## AIM OF THE TASK
Isolate every line in the records below with "will" in it.

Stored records
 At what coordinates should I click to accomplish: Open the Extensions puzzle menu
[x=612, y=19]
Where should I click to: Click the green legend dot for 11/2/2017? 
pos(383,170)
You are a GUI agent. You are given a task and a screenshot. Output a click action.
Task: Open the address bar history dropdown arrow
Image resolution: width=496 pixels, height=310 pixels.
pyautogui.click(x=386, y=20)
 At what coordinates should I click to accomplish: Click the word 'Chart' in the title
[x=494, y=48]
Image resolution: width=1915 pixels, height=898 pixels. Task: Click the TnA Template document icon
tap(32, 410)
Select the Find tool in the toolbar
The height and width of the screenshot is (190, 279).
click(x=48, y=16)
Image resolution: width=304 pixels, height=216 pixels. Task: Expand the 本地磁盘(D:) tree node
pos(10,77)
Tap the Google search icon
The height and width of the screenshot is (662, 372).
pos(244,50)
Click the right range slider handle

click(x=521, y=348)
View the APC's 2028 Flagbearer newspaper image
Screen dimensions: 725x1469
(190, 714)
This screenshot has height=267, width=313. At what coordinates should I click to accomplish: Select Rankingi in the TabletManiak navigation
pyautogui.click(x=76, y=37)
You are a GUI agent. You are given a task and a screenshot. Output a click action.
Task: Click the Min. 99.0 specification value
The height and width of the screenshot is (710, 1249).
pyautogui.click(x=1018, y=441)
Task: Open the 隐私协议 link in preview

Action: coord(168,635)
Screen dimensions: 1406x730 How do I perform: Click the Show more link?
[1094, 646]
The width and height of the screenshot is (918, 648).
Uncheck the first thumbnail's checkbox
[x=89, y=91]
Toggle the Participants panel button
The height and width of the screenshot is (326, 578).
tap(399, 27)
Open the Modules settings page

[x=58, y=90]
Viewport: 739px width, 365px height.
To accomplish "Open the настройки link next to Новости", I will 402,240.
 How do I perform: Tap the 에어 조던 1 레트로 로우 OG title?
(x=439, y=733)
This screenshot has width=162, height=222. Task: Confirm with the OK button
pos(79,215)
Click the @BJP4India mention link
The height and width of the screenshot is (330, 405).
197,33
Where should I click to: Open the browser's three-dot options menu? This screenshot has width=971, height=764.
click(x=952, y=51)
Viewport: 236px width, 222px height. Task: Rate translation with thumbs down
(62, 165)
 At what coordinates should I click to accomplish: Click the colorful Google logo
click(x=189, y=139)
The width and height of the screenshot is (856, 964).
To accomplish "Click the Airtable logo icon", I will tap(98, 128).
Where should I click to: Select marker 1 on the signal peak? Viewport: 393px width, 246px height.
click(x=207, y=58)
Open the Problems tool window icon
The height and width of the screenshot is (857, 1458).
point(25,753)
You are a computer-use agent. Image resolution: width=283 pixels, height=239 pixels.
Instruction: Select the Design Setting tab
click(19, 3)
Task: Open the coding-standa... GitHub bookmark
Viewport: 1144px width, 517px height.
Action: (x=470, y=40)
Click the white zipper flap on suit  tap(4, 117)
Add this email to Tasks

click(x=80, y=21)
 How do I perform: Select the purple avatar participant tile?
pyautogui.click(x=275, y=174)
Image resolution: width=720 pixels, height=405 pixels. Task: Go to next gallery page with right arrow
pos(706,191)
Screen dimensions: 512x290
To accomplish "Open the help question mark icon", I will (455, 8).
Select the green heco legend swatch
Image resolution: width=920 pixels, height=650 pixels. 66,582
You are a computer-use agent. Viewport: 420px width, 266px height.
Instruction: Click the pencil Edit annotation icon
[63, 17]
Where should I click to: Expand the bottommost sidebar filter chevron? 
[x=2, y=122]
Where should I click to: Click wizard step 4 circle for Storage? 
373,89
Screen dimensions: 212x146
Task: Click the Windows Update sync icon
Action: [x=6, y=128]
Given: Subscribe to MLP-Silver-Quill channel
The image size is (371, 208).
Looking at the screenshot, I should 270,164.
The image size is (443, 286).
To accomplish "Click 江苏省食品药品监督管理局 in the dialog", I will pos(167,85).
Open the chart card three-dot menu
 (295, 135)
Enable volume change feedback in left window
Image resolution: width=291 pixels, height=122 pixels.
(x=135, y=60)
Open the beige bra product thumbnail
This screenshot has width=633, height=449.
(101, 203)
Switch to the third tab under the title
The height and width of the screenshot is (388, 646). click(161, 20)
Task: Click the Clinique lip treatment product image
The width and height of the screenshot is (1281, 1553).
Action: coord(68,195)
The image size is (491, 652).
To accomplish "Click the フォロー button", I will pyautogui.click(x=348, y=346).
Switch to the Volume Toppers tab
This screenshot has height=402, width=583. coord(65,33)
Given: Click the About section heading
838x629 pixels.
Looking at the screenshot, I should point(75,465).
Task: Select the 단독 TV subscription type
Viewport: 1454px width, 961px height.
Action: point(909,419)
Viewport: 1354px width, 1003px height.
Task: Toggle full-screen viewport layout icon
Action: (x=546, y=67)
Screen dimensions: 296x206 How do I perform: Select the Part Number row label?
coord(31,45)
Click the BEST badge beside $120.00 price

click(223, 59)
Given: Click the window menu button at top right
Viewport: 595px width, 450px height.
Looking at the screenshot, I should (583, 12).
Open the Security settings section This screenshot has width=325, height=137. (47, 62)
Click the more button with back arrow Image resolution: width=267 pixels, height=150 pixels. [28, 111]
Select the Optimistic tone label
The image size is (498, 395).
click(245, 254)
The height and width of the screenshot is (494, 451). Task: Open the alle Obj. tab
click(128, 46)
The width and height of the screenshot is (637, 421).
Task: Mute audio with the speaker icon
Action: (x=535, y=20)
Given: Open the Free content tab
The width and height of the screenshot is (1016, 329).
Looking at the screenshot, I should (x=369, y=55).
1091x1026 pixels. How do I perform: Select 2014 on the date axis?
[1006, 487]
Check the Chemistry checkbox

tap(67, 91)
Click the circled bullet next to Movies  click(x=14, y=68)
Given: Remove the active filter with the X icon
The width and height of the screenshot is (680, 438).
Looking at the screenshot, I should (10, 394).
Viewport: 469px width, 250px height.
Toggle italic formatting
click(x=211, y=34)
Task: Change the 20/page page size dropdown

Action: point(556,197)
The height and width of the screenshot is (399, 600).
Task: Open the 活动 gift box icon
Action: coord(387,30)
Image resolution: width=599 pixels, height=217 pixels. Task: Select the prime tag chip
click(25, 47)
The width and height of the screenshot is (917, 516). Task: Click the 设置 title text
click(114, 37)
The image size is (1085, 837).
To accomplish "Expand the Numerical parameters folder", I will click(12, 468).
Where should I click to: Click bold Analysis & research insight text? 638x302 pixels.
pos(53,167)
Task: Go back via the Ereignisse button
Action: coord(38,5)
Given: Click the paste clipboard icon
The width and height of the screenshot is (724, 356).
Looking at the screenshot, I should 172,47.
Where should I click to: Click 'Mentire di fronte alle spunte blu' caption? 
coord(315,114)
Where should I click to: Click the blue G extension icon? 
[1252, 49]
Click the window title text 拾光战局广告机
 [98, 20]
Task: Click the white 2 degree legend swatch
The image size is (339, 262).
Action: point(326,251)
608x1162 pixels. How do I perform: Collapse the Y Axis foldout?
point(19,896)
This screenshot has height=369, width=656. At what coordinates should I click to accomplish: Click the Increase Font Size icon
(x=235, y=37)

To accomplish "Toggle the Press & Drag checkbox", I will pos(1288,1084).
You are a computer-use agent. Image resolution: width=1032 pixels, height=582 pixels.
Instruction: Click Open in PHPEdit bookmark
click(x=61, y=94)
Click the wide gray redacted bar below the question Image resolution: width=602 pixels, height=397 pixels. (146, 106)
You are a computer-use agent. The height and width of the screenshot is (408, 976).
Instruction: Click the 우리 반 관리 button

## THE COMPLETED TASK
To accomplish "Open the настройки link next to Новости", I will 402,240.
To accomplish "Click the Airtable logo icon", I will tap(98, 128).
To accomplish "Open the help question mark icon", I will (455, 8).
To accomplish "Click 江苏省食品药品监督管理局 in the dialog", I will pos(167,85).
To accomplish "Click the フォロー button", I will pyautogui.click(x=348, y=346).
To accomplish "Expand the Numerical parameters folder", I will click(12, 468).
To accomplish "Toggle the Press & Drag checkbox", I will pos(1288,1084).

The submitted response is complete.